Tuesday, March 31, 2015

23 People Charged in 'Medicaid Mill' Scheme - Wall Street Journal

March 31, 2015 5:07 p.m. ET

Twenty-three people, including nine doctors, were charged on Tuesday with taking part in a health-care-fraud scheme that raked in reimbursements from unnecessary medical services provided to poor New Yorkers.



In a 199-count indictment, Brooklyn District Attorney Kenneth Thompson said that Eric Vainer, a 43-year-old Manhattan resident, and his mother Polina Vainer, of Staten Island, directed the scheme.



Neither of the Vainers could be reached for comment on Tuesday, and Mr. Thompson said that Mr. Vainer was arrested earlier in the day in Florida. There was no answer at the two medical-supply companies or management company that the indictment identified as being owned by or affiliated with the Vainers.



According to the indictment, the co-conspirators went to local welfare agencies and homeless shelters, seeking out poor people with Medicaid cards. Luring them with promises of free shoes, the co-conspirators took people to five medical centers in Brooklyn and the Bronx, where they received a battery of unnecessary tests, including pain-management evaluations, cursory foot exams and cardiograms, according to the indictment. Many left with unnecessary braces and medical devices, according to the indictment.



The purpose of the tests and equipment, Mr. Thompson said, was to bill Medicaid, Medicaid managed-care organizations and Medicare. Some medical providers paid Mr. Vainer a kickback, Mr. Thompson said, while others split insurance proceeds with him.

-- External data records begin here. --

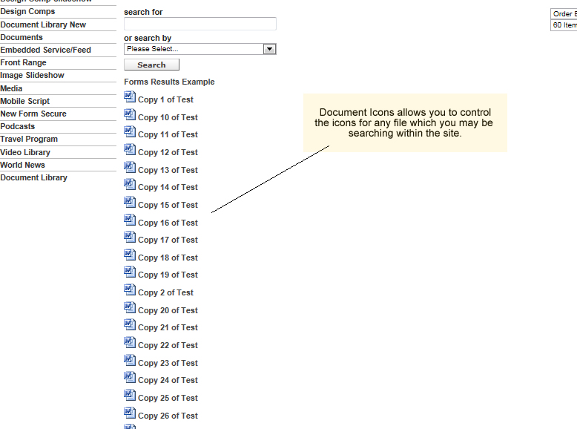The height and width of the screenshot is (429, 577).
Task: Select Image Slideshow from the left menu
Action: 32,75
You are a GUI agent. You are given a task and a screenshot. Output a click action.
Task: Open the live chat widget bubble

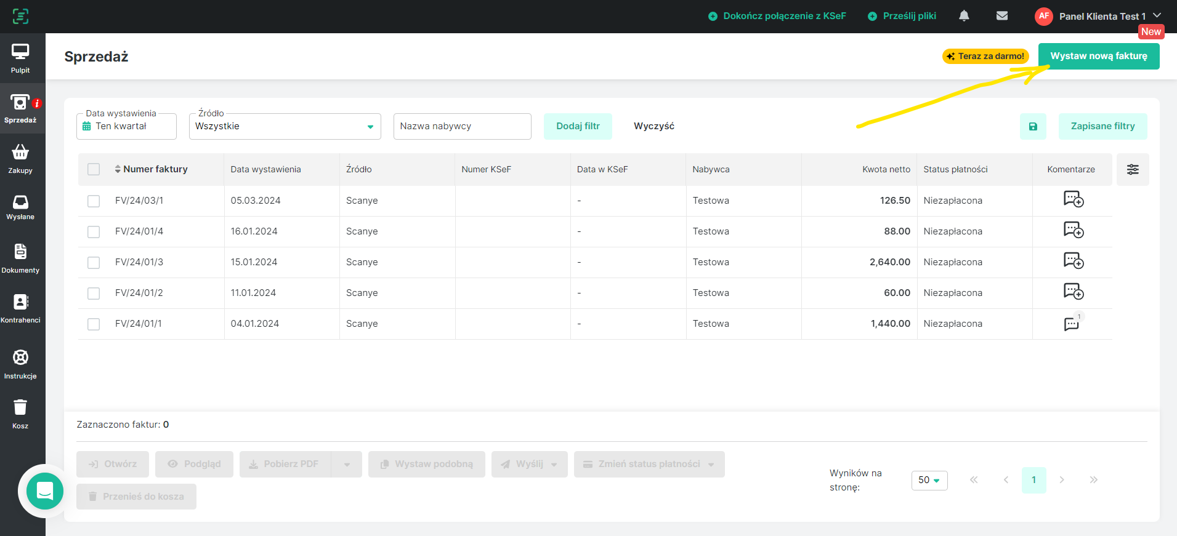pyautogui.click(x=45, y=491)
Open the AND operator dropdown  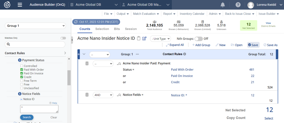tap(103, 95)
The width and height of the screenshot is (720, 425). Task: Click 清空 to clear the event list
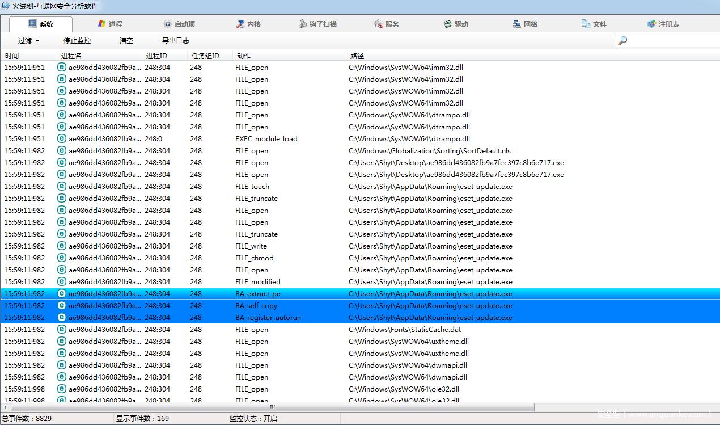126,41
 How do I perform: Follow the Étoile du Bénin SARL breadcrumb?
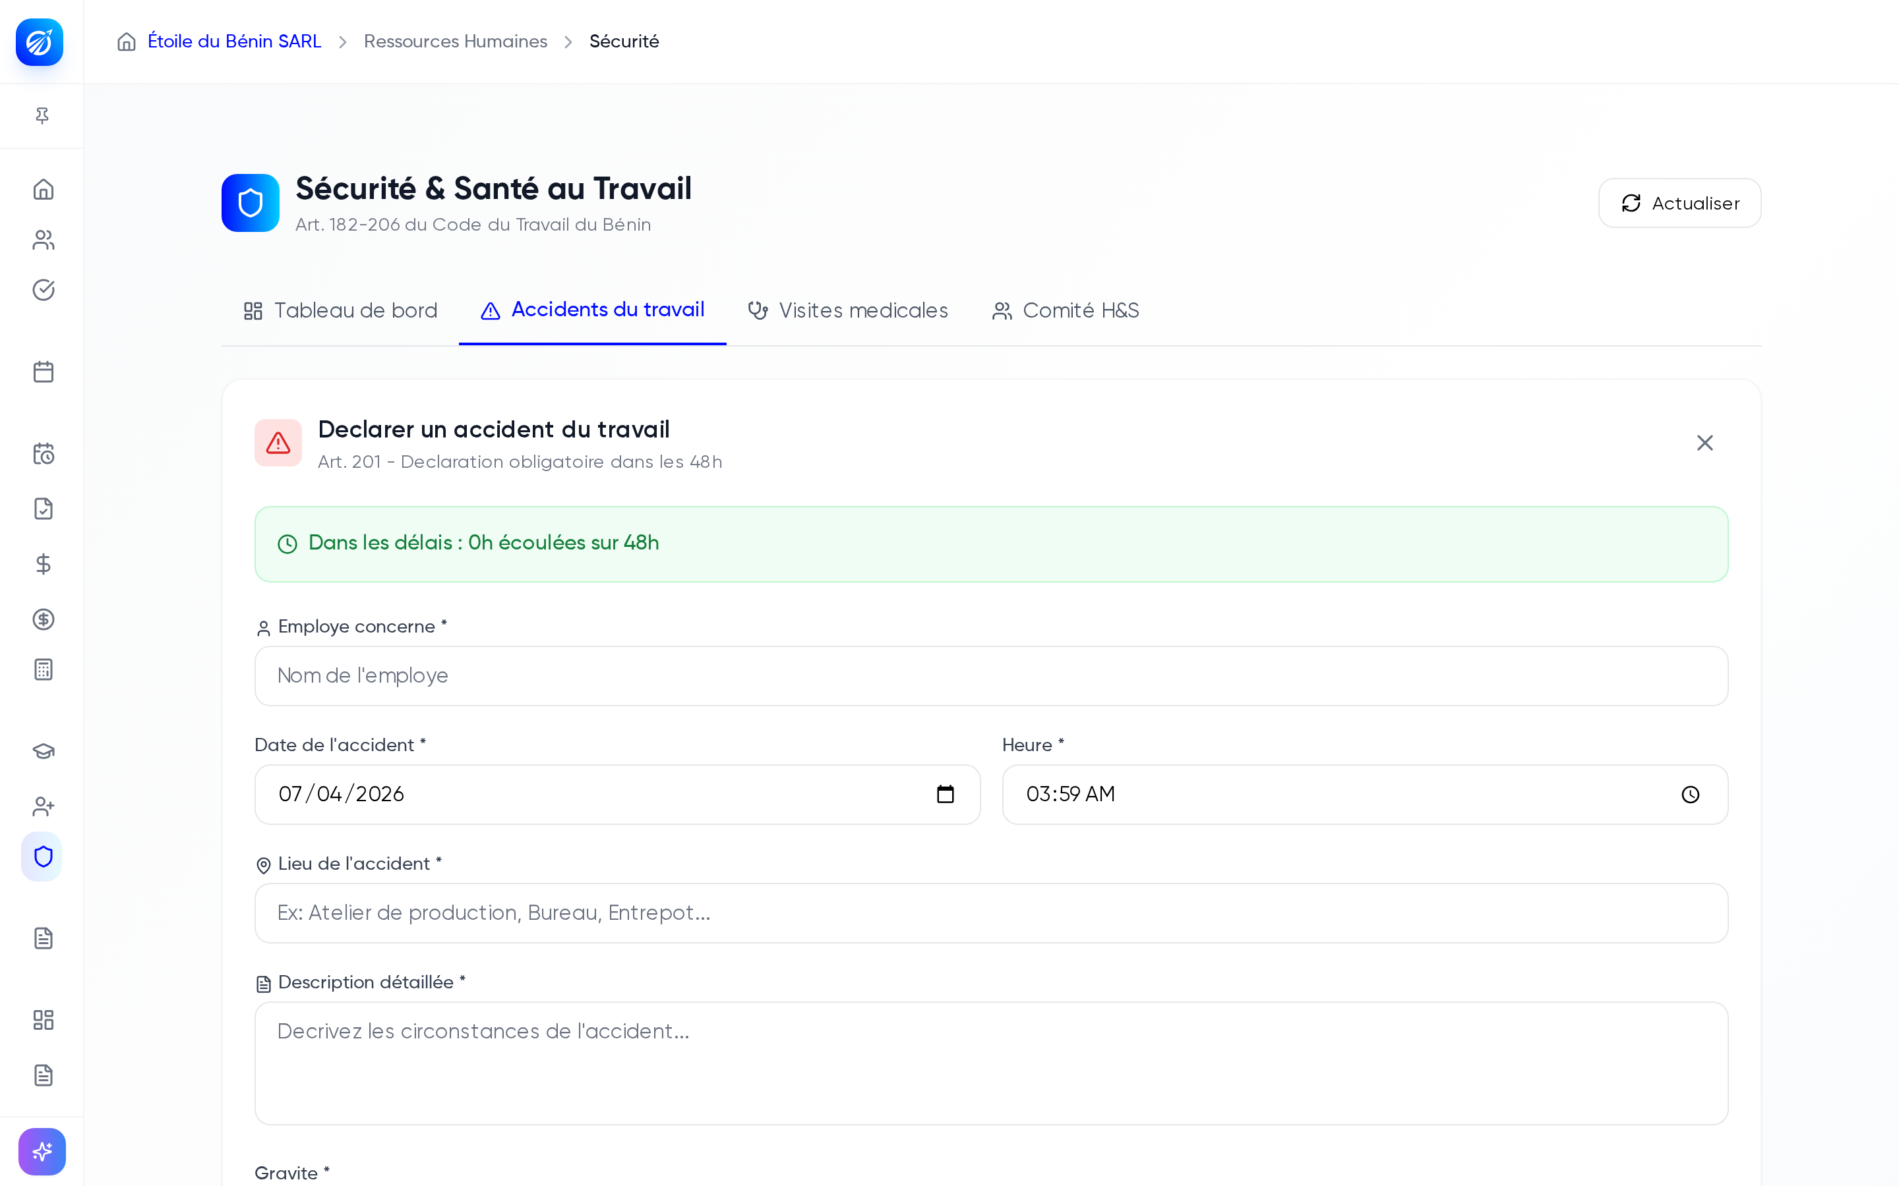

“These defendants exploited poor people to make money,” Mr. Thompson said.



Thousands of people may have been victims of the scheme, he added, which took in almost $7 million in two years.



Mr. Vainer and the other defendants face an array of charges, including enterprise corruption, money laundering, health-care fraud, grand larceny and falsifying business records. The doctors included podiatrists, cardiologists, a psychiatrist and pain-management specialists.



Mr. Thompson called it a “Medicaid mill.”



Mr. Vainer and his mother owned a medical-equipment business that worked with the clinics to carry out the fraud, the prosecutor said.



The years-long probe involved federal and state investigators, wiretaps and undercover agents posing as patients, Mr. Thompson said. In one recorded exchange, a man identified by Mr. Thompson as Mr. Vainer referred to the patients as “guinea pigs.”